Word and element location data
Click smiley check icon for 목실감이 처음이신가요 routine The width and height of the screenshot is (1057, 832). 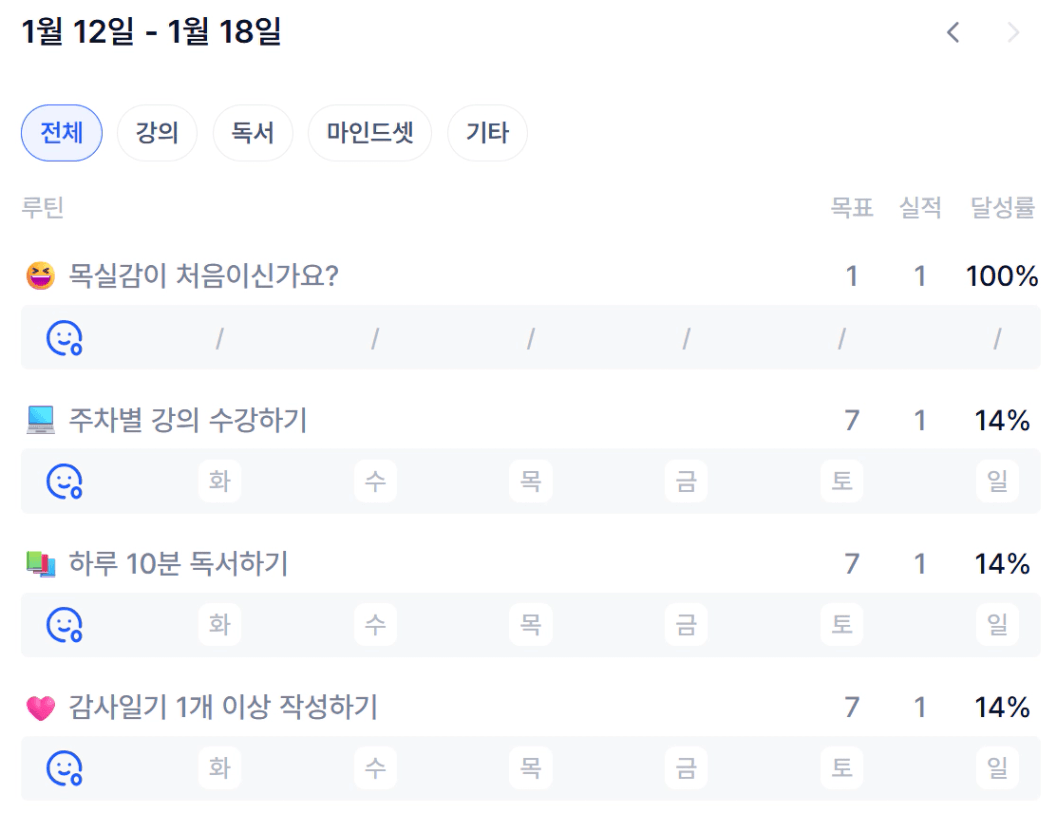[64, 338]
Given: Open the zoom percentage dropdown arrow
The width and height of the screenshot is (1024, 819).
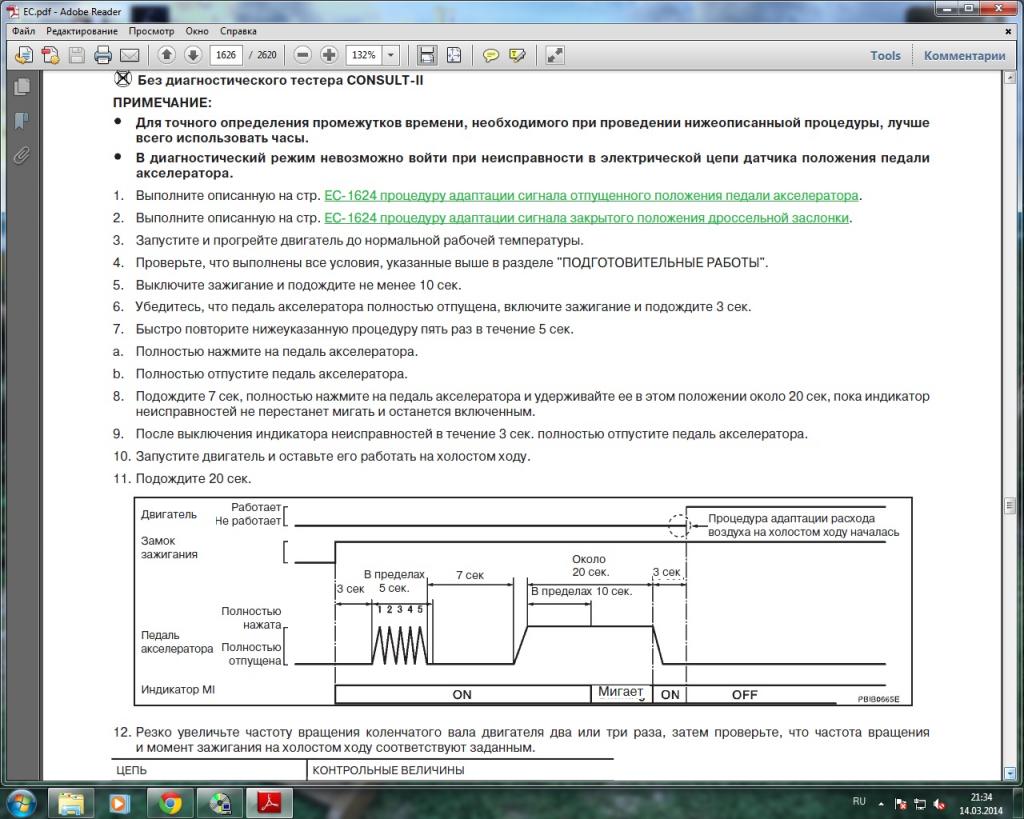Looking at the screenshot, I should pos(390,55).
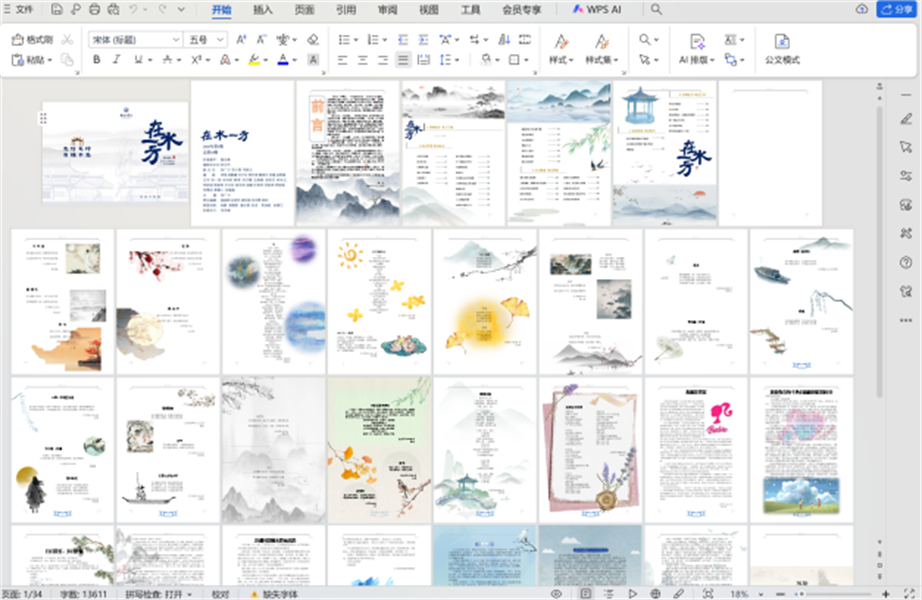The width and height of the screenshot is (922, 600).
Task: Open 公文模式 document mode
Action: (x=782, y=47)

The problem.
Can you quote the lines from the one containing "Given: Open the" through the last line, word for word, leaving out the pictures?

Output for this exercise.
Given: Open the zoom percentage dropdown arrow
The width and height of the screenshot is (1024, 819).
Looking at the screenshot, I should pos(390,55).
The width and height of the screenshot is (922, 600).
Task: Open 公文模式 document mode
Action: (x=782, y=47)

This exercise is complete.